Get on with your own life.

Lalala1 · 02/10/2022 01:39

JessesMum777888 · 02/10/2022 01:04

Get on with your own life.

I am thanks while also fully supporting and raising our children you know the ones that are his responsibility too

Honestly can tell a lot from people replies on mn Grin

OP posts:
Willyoujustbequiet · 02/10/2022 02:23

Yes it sounds fraudulent to me.and I would report it. Why the hell should deadbeat parents get away without paying for their children

If you live together as a couple it has to be a joint claim. However if she's earning then they may not be entitled depending on her income which is likely over the threshold if a graduate position.. The fact that he has been required to do a job search means that he is receiving UC so it sounds like he's pulling a fast one and pretending he's single.

NeverDropYourMooncup · 02/10/2022 14:11

Lalala1 · 02/10/2022 01:02

Have u even read the thread?

I know the reason his claim has stopped I've said it and it's not because her hours or income. I wouldn't want a single penny of her even if we were destitute! I've nothing against their child but our children are my priority and if the reason he's been sitting on uc benefits for the past few years is because he's no financial reason to need to work as they are claiming separately through benefit fraud therefore receiving more money than they are entitled to at the detriment of our children as he's not finding work to provide for them also then yeah I will report them why should I worry about them? And it's not historical fraud his claim stopped last month after years and if they were claiming separately then her claim is still going as a single parent it's not revenge it's plain wrong

How much do you reckon you will get if they are unable to work due to fraud convictions and/or any UC she is receiving is stopped due to a lengthy sanction?

Think about it.

Lalala1 · 02/10/2022 14:47

@NeverDropYourMooncup

It's not about receiving more money i said in my OP it's principle!

By your comment that means that no one should ever report benefit fraud because they don't get anything financially by doing so

She is a graduate with a good job so I don't know if she's receiving UC but if I report this it's HIM I'm reporting not her and if by me reporting him then she is caught committing fraud also then that's her fault.

I came on here to ask others opinion on wether it was suspicious because something is off with it all and wether u agree or not his choices re: not working and now not receiving UC has a direct effect on our children he should be providing for our children wether that's £7 a week because he's "looking for work" on uc or working

OP posts:
Lalala1 · 02/10/2022 14:49

@NeverDropYourMooncup

This isn't about her it's about him and our children

OP posts:
JessesMum777888 · 02/10/2022 15:06

You’ve just said it’s £7 a week so it’s not really about him and his children is it ?

sst1234 · 02/10/2022 15:14

A lot of people on MN are very anti reporting of benefits fraud.

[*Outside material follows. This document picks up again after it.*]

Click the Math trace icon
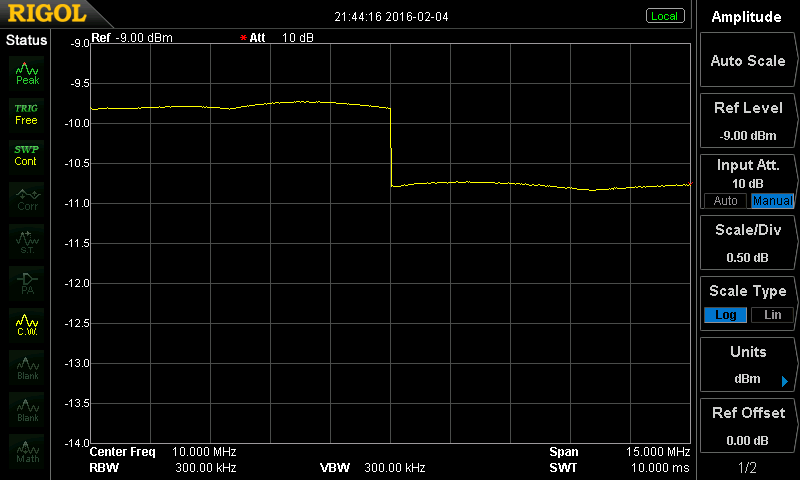 (x=27, y=450)
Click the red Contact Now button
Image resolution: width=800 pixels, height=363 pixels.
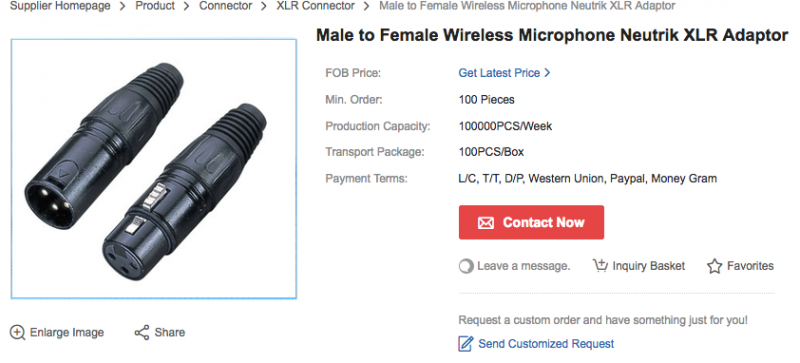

Probably because they are scamming the system themselves and think it’s ok to do so.

Lalala1 · 02/10/2022 15:16

JessesMum777888 · 02/10/2022 15:06

You’ve just said it’s £7 a week so it’s not really about him and his children is it ?

What do u mean?

Yes it's £7 a week as he was on benefits but it could have been £1 a week or £100 a week and it still would be about him and our children he should be providing for them or looking for work to provide for them but if he's been committing benefit fraud then he's had no incentive to make an effort to get a job as financially he hasn't had to

OP posts:
properdoughnut · 02/10/2022 15:19

Could you not just report it and they'll investigate and decide?